The Fall singles chronology
| "Mr. Pharmacist" (1986) | "Hey! Luciani" (1986) | "There's a Ghost in My House" (1987) |

= Hey! Luciani =

"Hey! Luciani" is a song by British post-punk band the Fall, written by Mark E. Smith with his then-wife Brix Smith and longstanding band member Steve Hanley. Released in December 1986, the record reached number 59 on the UK singles chart, the band's first original song to make the top 75 of the chart. The song was written as part of Smith's play Hey! Luciani: The Life and Codex of John Paul I, concerning conspiracy theories about the 1978 death of the Pope (born Albino Luciani), which was performed for two weeks in London and starred Leigh Bowery.

==Recording==
The song was performed on record by the band comprising Mark E Smith (vocals), Brix Smith (guitar, keyboards), Craig Scanlon (guitar), Steve Hanley (bass), Simon Rogers (bass, guitar, keyboards), and Simon Wolstencroft (drums). The record was produced by Ian Broudie.
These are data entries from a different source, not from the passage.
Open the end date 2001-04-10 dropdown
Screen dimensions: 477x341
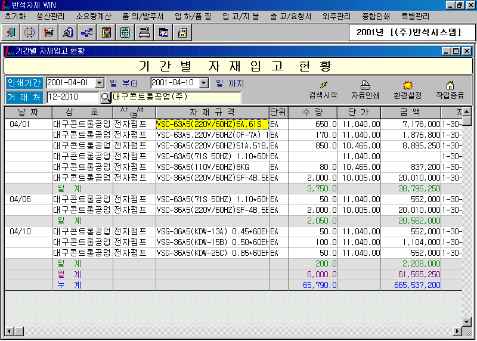click(x=204, y=83)
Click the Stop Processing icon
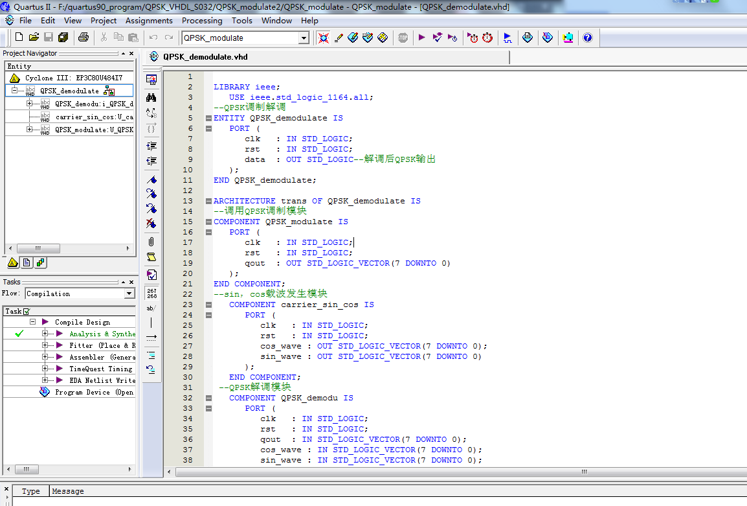The height and width of the screenshot is (506, 747). 403,38
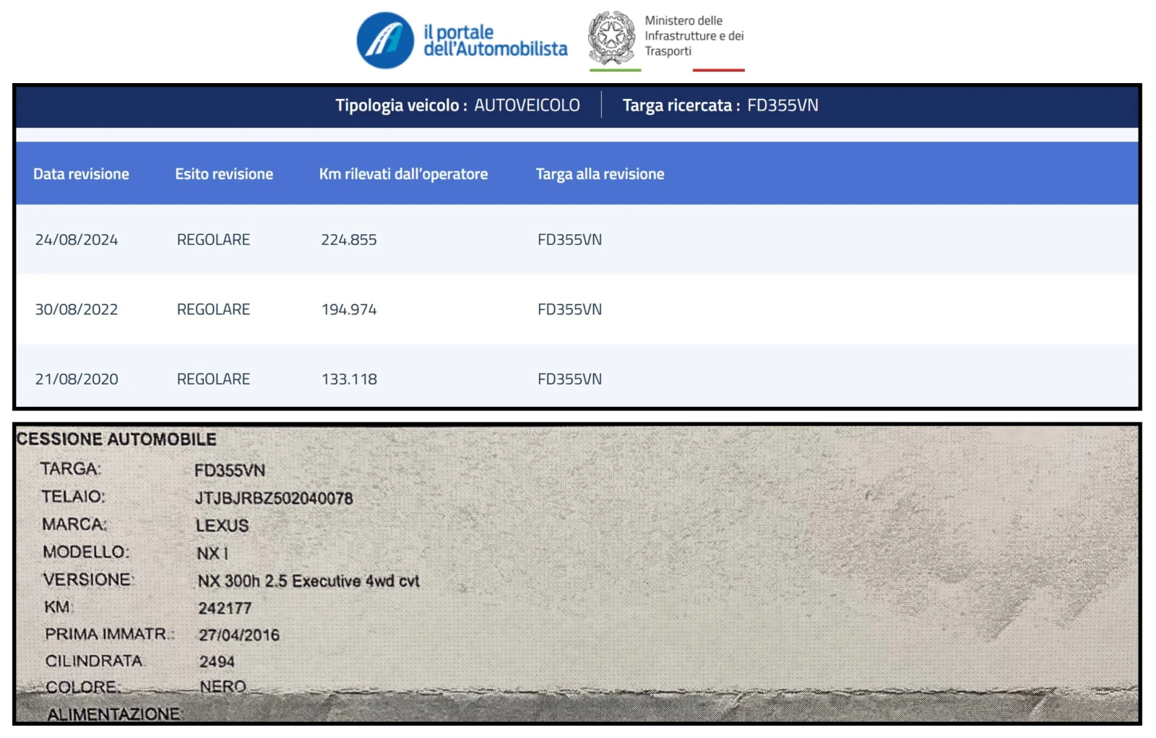Click the AUTOVEICOLO vehicle type value
This screenshot has width=1156, height=738.
[527, 106]
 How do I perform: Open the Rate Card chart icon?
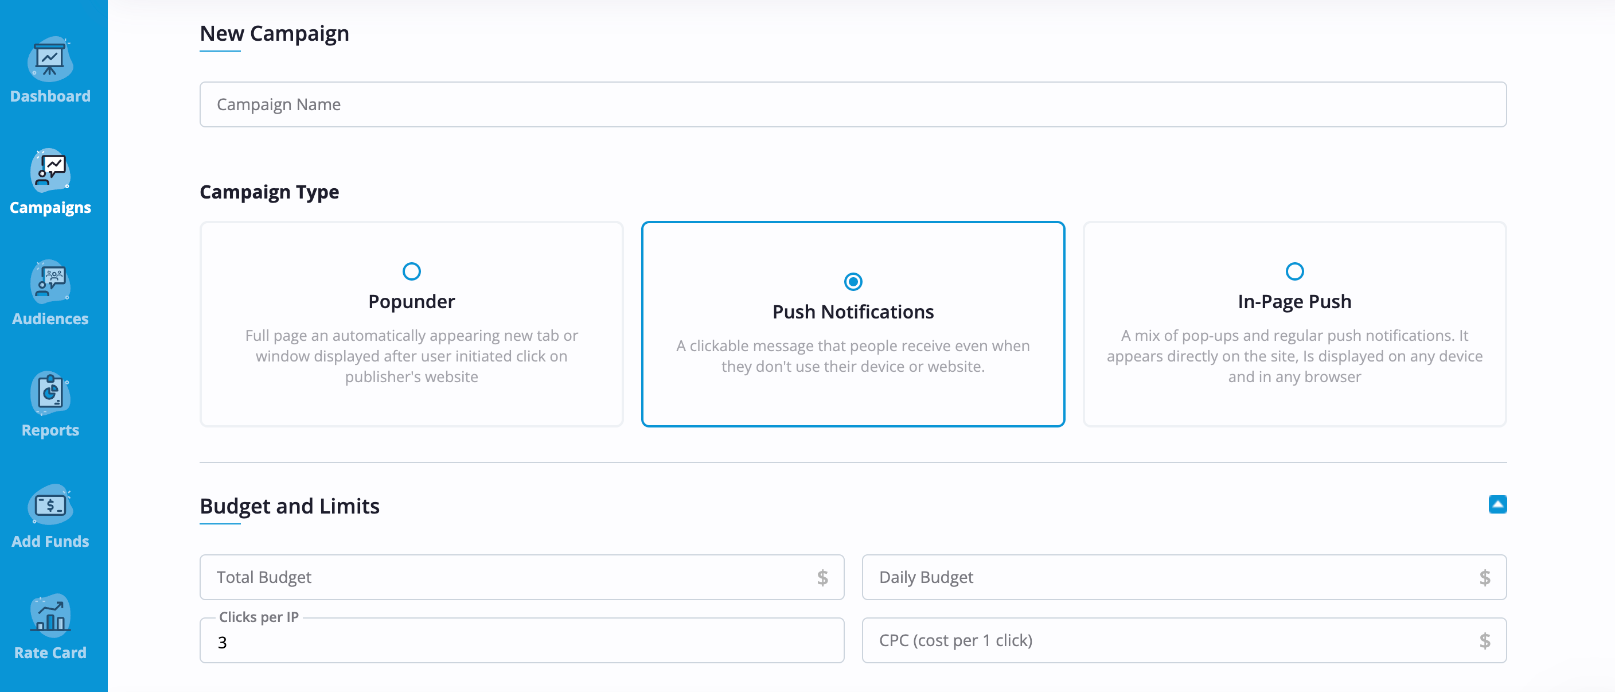click(x=50, y=615)
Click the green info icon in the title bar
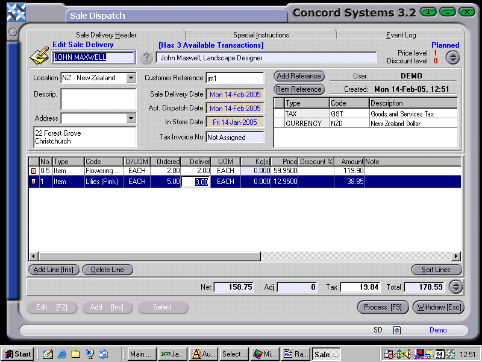This screenshot has height=362, width=482. coord(428,11)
It was described by Ned Raggett at Allmusic as "initially strange in its bright warmth, but [it] turns out to be a perfect little pop winner while not compromising what was core about the group.... It might have seemed a long way from the Fall's beginnings, but it was still Smith's show all the way, even with Brix adding some sparkling backing vocals at the end."

"Hey! Luciani" was the second Fall record (and their first original song) to make the top 75 of the UK singles chart, following their version of The Other Half's "Mr. Pharmacist" earlier in 1986. The song was included on several Fall compilation albums including the 2004 album 50,000 Fall Fans Can't Be Wrong.